How Egencia will blend technologies and services with this potpouri of partners is another story, although this sort of rollup of partners is not unusual in corporate travel as global corporate clients require travel management companies to have worldwide footprints.
Early in 2009, Expedia Inc. reorganized its financial reporting around its three primary global brands: Expedia, TripAdvisor and Egencia.
Egencia is the poor stepchild among the three, but indeed there is a huge potential up-side.
Egencia is not yet profitable and has been operating in break-even mode for much of 2009 during the corporate travel swoon.
Expedia's corporate travel business still is small relative to Expedia Inc.'s leisure and media businesses.
For example, Egencia's revenue in the third quarter of 2009 was less than one-third of TripAdvisor's revenue.
Looking at the size of Expedia's corporate business versus its leisure business makes Egencia appear even smaller. Egencia's revenue in the third quarter was about 3.5% of Expedia's leisure revenue.

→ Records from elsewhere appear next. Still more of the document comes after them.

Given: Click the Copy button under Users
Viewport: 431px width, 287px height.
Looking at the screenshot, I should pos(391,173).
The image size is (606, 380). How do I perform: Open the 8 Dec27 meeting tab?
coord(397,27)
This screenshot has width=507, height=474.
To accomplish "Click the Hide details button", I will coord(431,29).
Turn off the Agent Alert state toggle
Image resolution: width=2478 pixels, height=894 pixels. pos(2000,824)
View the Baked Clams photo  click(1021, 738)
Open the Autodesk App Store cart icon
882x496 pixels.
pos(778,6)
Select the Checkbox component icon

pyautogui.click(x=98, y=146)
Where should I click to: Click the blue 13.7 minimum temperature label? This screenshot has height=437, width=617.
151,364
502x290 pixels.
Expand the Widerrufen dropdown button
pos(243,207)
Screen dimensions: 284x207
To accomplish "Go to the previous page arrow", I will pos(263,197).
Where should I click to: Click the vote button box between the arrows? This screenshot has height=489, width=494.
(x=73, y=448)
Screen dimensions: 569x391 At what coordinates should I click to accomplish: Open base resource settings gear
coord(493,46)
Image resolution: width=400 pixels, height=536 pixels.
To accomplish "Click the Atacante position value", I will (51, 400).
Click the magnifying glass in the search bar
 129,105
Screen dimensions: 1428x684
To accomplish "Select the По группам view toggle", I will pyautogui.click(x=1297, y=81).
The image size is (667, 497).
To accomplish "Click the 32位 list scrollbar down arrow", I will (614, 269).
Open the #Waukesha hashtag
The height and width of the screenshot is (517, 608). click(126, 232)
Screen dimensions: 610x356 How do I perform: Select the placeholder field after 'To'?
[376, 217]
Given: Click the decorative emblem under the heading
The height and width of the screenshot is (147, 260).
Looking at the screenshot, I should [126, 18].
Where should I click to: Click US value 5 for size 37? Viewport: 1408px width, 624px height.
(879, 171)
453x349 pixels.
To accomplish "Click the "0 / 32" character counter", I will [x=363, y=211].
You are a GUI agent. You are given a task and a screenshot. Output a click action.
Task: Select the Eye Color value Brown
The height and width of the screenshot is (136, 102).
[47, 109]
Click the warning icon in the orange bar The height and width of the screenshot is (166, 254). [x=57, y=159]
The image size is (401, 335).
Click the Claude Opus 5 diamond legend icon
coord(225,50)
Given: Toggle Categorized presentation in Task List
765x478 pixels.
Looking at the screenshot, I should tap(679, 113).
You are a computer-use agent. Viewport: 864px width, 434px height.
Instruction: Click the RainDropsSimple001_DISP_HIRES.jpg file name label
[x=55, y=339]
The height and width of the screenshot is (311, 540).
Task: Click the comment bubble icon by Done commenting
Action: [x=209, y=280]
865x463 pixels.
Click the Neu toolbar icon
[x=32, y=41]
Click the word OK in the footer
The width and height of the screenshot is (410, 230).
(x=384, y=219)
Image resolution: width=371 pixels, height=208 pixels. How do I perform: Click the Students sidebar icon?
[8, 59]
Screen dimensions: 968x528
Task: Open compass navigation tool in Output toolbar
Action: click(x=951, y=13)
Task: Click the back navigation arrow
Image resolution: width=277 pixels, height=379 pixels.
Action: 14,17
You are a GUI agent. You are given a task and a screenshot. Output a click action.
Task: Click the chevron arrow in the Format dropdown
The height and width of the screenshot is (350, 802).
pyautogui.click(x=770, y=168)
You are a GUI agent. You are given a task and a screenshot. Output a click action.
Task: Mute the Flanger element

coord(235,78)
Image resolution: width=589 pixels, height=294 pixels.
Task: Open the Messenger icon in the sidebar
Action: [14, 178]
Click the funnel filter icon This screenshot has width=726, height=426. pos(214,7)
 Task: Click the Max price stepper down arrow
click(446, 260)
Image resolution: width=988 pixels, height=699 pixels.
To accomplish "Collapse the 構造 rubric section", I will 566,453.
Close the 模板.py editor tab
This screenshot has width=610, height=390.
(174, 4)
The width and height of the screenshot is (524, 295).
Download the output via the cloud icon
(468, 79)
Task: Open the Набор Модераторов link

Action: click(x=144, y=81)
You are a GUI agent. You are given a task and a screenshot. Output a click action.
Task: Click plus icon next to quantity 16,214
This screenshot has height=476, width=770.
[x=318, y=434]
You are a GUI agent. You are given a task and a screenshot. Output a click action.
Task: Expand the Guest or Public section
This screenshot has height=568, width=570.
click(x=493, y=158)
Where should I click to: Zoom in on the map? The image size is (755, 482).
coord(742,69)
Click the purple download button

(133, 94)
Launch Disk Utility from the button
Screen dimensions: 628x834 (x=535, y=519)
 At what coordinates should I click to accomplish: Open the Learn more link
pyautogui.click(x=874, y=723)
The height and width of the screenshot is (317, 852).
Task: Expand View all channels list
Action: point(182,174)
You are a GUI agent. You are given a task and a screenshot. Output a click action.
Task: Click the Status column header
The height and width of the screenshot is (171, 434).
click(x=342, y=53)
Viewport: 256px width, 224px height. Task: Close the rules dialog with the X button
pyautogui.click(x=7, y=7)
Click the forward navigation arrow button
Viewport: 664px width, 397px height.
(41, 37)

When Expedia Inc. makes deals with suppliers, it wants to leverage all of its assets: leisure [merchant and retail], advertising/media and corporate travel on a global basis.
Thus, building up Egencia into a worldwide player -- which is a requirement for major corporations -- would have major ramifications for Expedia Inc. The size of the corporate travel market is huge, especially considering all of the new markets opening in Europe and Asia-Pacific.
Expedia Inc. officials have acknowledged publicly that mastering corporate travel was much more difficult than they initially believed, but still think they have a shot with Egencia.
When it comes to competing with traditional travel management companies like BCD or American Express, they have a lot to prove.